Set task ▸
Count the lines of the material below that contain the word "dimensions". Reply with the number only.

Excerpted records ▸

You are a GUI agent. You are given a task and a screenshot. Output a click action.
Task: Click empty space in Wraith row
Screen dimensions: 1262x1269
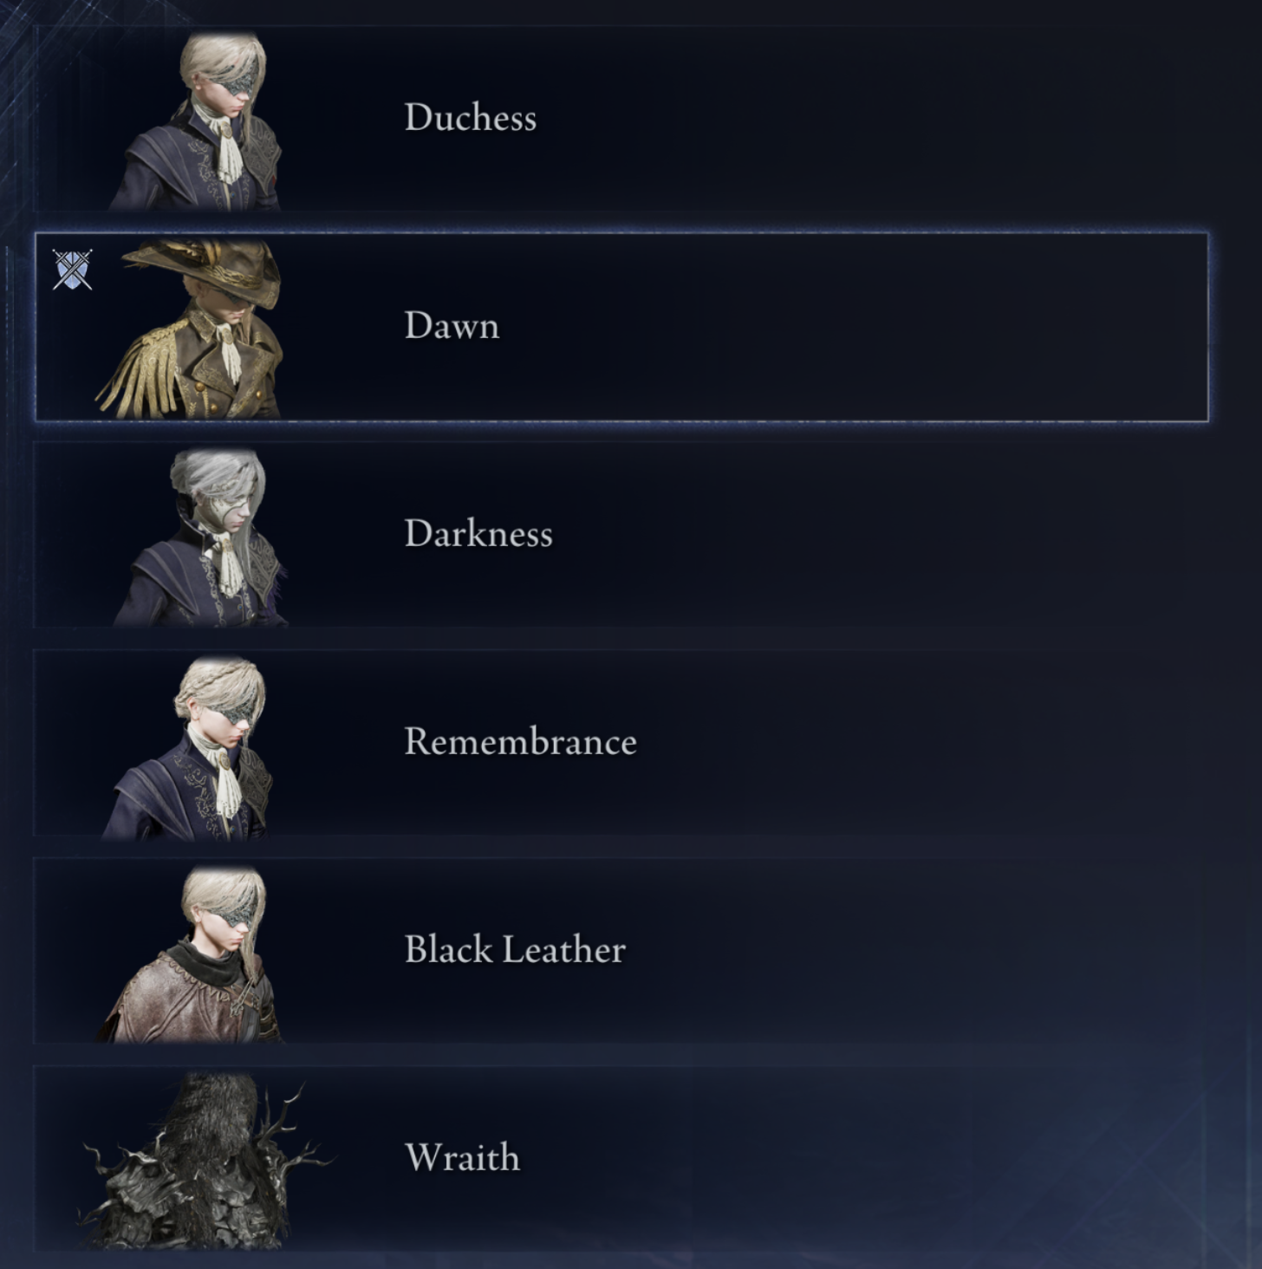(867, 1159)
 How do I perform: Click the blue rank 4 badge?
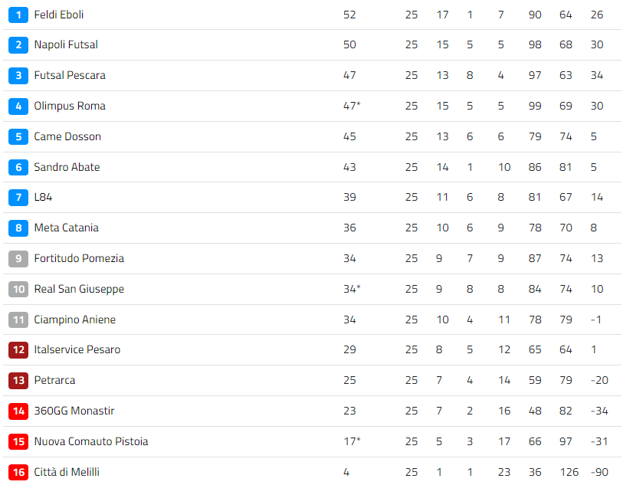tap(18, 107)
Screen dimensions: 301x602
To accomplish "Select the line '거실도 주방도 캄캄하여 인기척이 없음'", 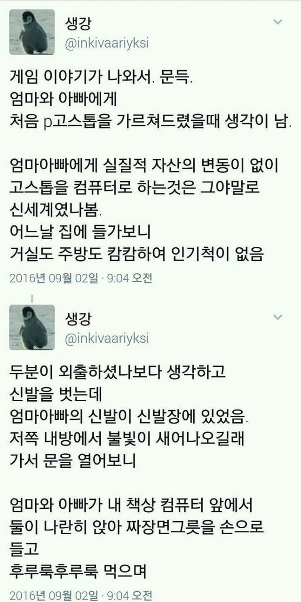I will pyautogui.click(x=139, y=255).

Reply to the task ▸
2